El interlocutor lo miraba directo a los ojos y lo escuchaba atentamente sin interrumpirlo. El resto de los pasajeros, cada quien en lo suyo, no se fijaban en ellos. Solo se oía el zumbar de las moscas y el traquetear del tren. Evaristo, en voz muy queda, desgranaba sus pesares, hasta que por fin sintió un agotamiento que lo dejó sin más palabras. El abuelo, después de una larga pausa, paternalmente, le dijo:

–Pues mira muchacho, lo que me acabas de contar es duro. Sí… pero eres joven y lo vas a superar. Mi nombre es Samuel Palacio, llevo años trabajando con los ferrocarriles, he conocido mucha gente y escuchado muchas historias. Sin embargo, tú me impresionas por tu sinceridad y sencillez, se nota que has sido bien educado y que vienes de una familia decente; si quieres yo te puedo ayudar a encontrar trabajo. Esta región es muy próspera y siempre hay oportunidades para personas como tú. Se quedó pensativo por un momento y de pronto continuo:

–Es más, se me ocurre que podrías empezar a trabajar conmigo; ya les había comentado a mis jefes que iba a necesitar un ayudante. ¿Qué te parece?

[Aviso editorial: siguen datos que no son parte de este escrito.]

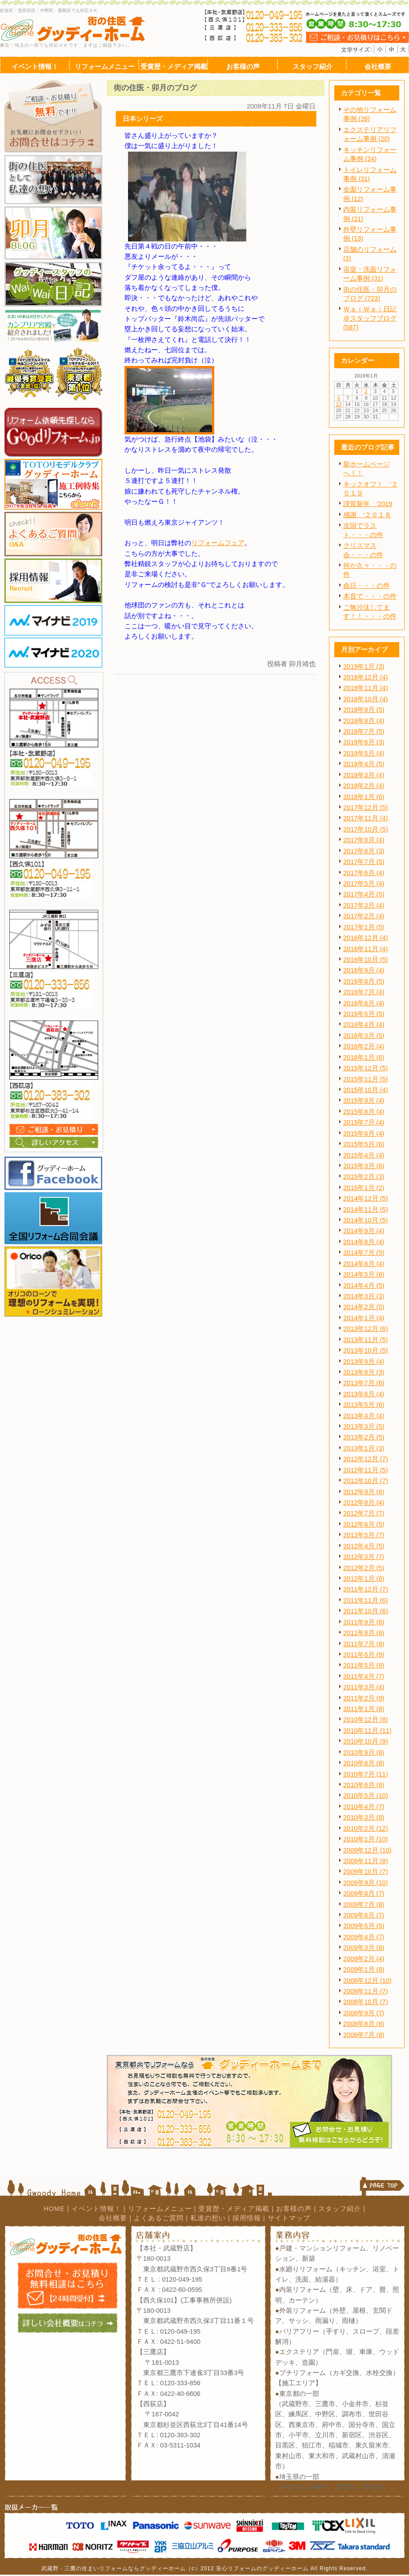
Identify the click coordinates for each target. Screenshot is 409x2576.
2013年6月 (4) (363, 1394)
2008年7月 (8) (363, 2034)
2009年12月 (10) (367, 1850)
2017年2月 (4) (363, 916)
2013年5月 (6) (363, 1404)
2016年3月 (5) (363, 1035)
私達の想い (208, 2218)
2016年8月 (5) (363, 981)
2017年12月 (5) (365, 807)
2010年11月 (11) (367, 1730)
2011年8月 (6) (363, 1632)
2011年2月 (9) (363, 1698)
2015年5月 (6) (363, 1144)
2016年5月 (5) (363, 1013)
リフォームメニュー (160, 2208)
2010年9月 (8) (363, 1752)
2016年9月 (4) (363, 970)
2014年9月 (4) (363, 1230)
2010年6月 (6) (363, 1784)
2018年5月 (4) (363, 753)
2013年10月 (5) (365, 1350)
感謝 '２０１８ (367, 514)
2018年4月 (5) (363, 764)
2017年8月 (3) (363, 851)
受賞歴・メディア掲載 (233, 2208)
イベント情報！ (96, 2208)
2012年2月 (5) (363, 1567)
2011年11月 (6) (365, 1600)
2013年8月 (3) (363, 1372)
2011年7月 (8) (363, 1644)
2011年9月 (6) (363, 1622)
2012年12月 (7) (365, 1459)
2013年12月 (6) (365, 1328)
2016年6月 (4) (363, 1003)
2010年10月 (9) (365, 1741)
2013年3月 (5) (363, 1426)
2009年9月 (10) (365, 1882)
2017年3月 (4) (363, 905)
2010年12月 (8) (365, 1719)
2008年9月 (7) (363, 2013)
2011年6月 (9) (363, 1654)
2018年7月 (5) (363, 731)
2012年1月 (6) (363, 1578)
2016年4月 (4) (363, 1024)
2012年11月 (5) (365, 1470)
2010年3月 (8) (363, 1817)
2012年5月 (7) (363, 1535)
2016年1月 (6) (363, 1057)
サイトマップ (289, 2218)
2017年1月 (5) (363, 927)
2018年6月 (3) (363, 742)
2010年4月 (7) (363, 1806)
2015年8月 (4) (363, 1111)
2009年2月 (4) (363, 1958)
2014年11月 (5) (365, 1209)
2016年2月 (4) (363, 1046)
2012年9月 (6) (363, 1491)
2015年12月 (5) (365, 1068)
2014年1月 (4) (363, 1318)
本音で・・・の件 (370, 596)
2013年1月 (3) (363, 1448)
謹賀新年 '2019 (367, 503)
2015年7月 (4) (363, 1122)
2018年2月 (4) (363, 785)
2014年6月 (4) (363, 1263)
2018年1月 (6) (363, 796)
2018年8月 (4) (363, 720)
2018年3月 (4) (363, 775)
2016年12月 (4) (365, 937)
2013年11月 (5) (365, 1339)
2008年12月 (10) (367, 1980)
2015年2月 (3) (363, 1176)
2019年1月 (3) (363, 666)
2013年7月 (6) (363, 1382)
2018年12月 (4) (365, 677)
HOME (54, 2208)
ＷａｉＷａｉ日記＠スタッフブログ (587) (370, 318)
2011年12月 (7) (365, 1589)
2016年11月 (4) (365, 948)
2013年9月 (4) (363, 1361)
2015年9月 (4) (363, 1100)
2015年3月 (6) (363, 1165)
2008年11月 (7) (365, 1991)
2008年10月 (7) (365, 2001)
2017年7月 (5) (363, 861)
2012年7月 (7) (363, 1513)
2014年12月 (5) (365, 1198)
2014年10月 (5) (365, 1220)
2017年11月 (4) (365, 818)
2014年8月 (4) (363, 1242)
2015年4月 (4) (363, 1155)
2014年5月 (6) (363, 1274)
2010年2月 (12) (365, 1828)
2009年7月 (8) (363, 1904)
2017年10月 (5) (365, 829)
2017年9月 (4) (363, 840)
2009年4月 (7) (363, 1937)
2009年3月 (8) (363, 1947)
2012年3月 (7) (363, 1556)
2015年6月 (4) (363, 1133)
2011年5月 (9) (363, 1665)
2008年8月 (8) (363, 2023)
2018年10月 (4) (365, 699)
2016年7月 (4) (363, 992)
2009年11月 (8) (365, 1861)
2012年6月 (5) (363, 1524)
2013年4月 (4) (363, 1415)
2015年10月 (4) (365, 1089)
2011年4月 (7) (363, 1676)
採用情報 (247, 2218)
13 (338, 404)
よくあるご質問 (159, 2218)
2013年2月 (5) (363, 1437)
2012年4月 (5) (363, 1546)
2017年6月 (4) (363, 872)
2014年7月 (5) (363, 1252)
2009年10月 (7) (365, 1871)
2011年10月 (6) (365, 1611)
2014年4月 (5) (363, 1285)
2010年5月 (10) (365, 1795)
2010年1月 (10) (365, 1839)
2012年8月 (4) (363, 1502)
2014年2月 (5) (363, 1306)
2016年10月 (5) (365, 959)
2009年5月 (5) (363, 1925)
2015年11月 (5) (365, 1079)
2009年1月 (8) (363, 1969)
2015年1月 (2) (363, 1187)
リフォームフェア (218, 543)
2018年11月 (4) (365, 687)
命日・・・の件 (366, 585)
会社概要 (113, 2218)
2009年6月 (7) (363, 1915)
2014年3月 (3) (363, 1296)
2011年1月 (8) (363, 1708)
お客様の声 (294, 2208)
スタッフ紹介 (339, 2208)
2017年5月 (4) (363, 883)
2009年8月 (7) (363, 1893)
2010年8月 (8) (363, 1763)
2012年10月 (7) (365, 1480)
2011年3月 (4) (363, 1687)
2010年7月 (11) (365, 1774)
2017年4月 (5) (363, 894)
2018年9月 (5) (363, 709)
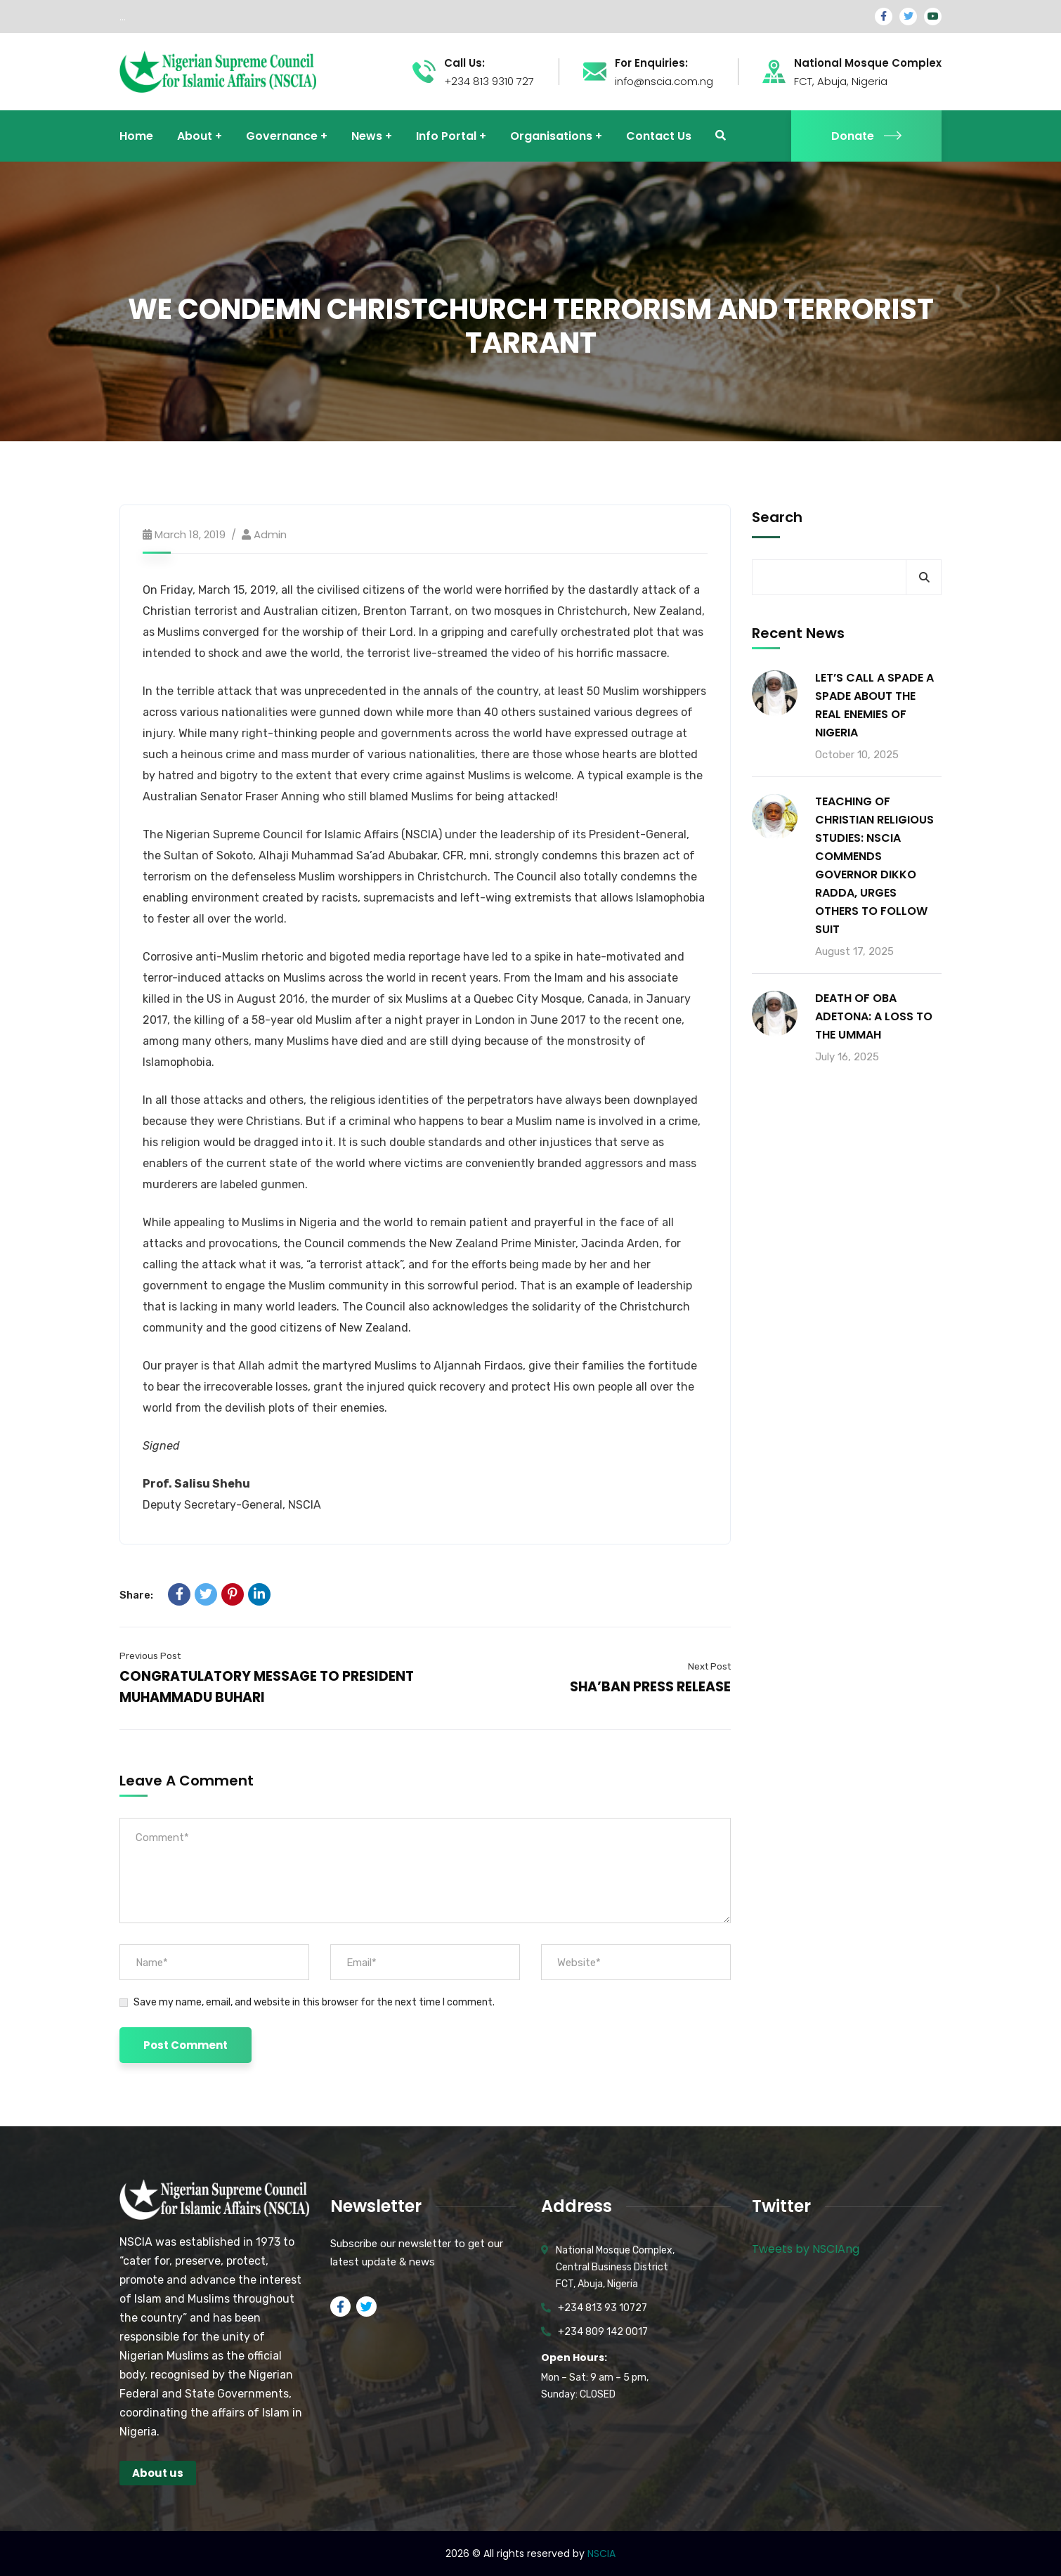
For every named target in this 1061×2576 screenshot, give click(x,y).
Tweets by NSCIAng (805, 2249)
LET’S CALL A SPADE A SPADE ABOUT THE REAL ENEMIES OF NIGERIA (874, 705)
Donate (866, 136)
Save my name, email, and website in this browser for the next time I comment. (314, 2002)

Evaristo no lo podía creer, casi balbuceando le respondió:

–Don Samuel, usted me dice qué es lo que tengo que hacer, yo estoy dispuesto a aprender y a trabajar duro. Puede estar seguro de que no lo haré quedar mal.

–Bueno, ni se hable más del asunto. Te vienes conmigo y, quién sabe, de pronto cuando te organices podrías ir a buscar a tu Yolanda.